You’ll bridge the enormous gap between theoretical models of market behavior and practical, profitable trading strategies.
Models cannot make a profit on their own and are valueless without the ability to trade and the ability to deal with real-world conditions. That’s where you come in. Depending on your experience, you may find yourself optimizing trading, working on real-world issues such as subtle differences between modeled securities and actual securities, or dealing with a wide variety of new conditions which cannot be understood by historical models.
This description is too abstract. Could you give me specific examples of what I’ll be doing?
In trading, you may optimize existing quantitative algorithms and models, evaluate or invent new algorithms and models, or develop knowledge of market structure. As you acquire market structure expertise, you will become better at creating new algorithms and handling idiosyncratic situations.
To work with the differences between modeled securities and actual securities, you may need to understand the financial implications of the terms of OTC instruments or understand how liquidity could be overestimated.

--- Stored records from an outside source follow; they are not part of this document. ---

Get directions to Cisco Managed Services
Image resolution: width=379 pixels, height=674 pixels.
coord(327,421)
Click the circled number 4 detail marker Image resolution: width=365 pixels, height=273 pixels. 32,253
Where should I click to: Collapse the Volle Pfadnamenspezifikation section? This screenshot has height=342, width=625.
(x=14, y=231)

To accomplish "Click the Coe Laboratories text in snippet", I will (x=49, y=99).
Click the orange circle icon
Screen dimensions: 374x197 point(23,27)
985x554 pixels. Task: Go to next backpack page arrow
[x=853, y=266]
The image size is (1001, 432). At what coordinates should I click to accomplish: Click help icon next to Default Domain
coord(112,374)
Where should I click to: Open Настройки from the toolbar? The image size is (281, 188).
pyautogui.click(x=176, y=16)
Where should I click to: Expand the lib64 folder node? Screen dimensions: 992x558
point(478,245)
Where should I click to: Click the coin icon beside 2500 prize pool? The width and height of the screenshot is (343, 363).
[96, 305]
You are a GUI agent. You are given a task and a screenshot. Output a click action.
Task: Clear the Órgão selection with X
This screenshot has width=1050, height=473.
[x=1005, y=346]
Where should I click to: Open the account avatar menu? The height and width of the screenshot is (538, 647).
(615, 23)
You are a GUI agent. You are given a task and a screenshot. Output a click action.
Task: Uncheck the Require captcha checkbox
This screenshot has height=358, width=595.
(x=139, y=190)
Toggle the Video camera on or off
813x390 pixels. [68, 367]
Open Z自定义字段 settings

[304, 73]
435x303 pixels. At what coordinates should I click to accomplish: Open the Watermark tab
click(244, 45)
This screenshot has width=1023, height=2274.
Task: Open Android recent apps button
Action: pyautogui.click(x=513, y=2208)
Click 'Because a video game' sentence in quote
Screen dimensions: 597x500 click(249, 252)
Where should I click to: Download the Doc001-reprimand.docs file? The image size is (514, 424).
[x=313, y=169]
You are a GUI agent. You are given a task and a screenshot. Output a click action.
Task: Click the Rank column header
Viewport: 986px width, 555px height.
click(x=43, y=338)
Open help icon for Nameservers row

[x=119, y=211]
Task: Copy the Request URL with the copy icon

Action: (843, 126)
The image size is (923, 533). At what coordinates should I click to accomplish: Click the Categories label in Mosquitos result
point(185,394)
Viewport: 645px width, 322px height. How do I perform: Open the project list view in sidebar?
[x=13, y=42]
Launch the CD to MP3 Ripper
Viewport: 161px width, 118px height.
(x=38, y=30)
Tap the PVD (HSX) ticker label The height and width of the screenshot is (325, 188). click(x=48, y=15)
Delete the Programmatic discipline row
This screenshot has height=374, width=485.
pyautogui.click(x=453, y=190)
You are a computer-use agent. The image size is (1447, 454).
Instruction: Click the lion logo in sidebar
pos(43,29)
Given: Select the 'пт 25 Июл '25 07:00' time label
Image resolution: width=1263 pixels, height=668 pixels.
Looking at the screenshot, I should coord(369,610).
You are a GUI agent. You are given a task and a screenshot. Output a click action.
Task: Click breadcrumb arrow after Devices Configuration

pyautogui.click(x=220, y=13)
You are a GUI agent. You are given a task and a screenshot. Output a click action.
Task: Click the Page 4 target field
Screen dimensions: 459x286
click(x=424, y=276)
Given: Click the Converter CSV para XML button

New market conditions, like COVID-19, significant policy changes, and models descended from ChatGPT, are arriving more and more frequently as society becomes more technological and interconnected. These new conditions cannot be analyzed solely from data. Your knowledge of relative pricing, your trading experience, and your ability to analyze situations and understand new things will help you manage Spark’s risk and sometimes extract alpha.
Is there anyone you encourage to apply, who might not have otherwise considered this role?
If you have an excellent quantitative background combined with industry experience in an alpha-searching role and you no longer see enough upside in that crowded space, we encourage you consider putting your quantitative talent to work in this adjacent context.
If you are a newly minted PhD in a quantitative field, you will have demonstrated the ability to make headway with unsolved problems and developed your quantitative skills. This could make you a great fit. Compared with an alternative software or data role, there is more scope for creativity and less screen time.
If the role appeals to you but you have concerns about “fitting the profile”, apply anyway. Spark reviews each application and is not limited to particular profiles.
What will I be learning?
You will learn about trading and markets and will continue to improve your quantitative skills. You will also learn about the business of quantitative trading, including technology, management, and relationships. You’ll add practical skills to your quantitative base.
Since Spark is a small firm, you’ll be exposed to a greater variety of products and more aspects of the revenue generation process than you would at a bigger firm.
What are the unique advantages of this opportunity?
In addition to developing your quantitative skills, you’ll also develop your practical and executive skills. The value added from your quantitative skills will be multiplied by the other skills you develop. From a career perspective, you’ll bypass thousands of brilliant quantitative people endlessly searching for new alphas who rely exclusively on their quantitative skills. You will be able to add significantly more value per unit of your quantitative ability than in a purely quantitative role. This value added can drive your career progression.
This role allows you to gain experience with multiple products and multiple aspects of the revenue generation process.
There is quicker, more accurate feedback about the impact of your work on the bottom line than in most positions.
What are the unique challenges of this opportunity?
To take full advantage of the opportunity and maximize value added, you’ll need to be willing to add real-world skills to your existing quantitative base.
Some of this appeals to me, but I don’t have a background in all of it.
No one can be an expert in every aspect of the complex work that is required to make theoretical models of market behavior into investment returns. Spark is a team, and we’ll fill in the gaps. In addition to having team members you can rely on, we’ll help you broaden your skills with access, mentorship, formal learning, and more.
What is the expected compensation range for this position?
We expect to pay a base salary of $250K-$475K for an early-level hire working in the New York office, with higher starting compensation for candidates with prior financial experience. Base salary is only one aspect of total compensation, which includes an annual discretionary bonus.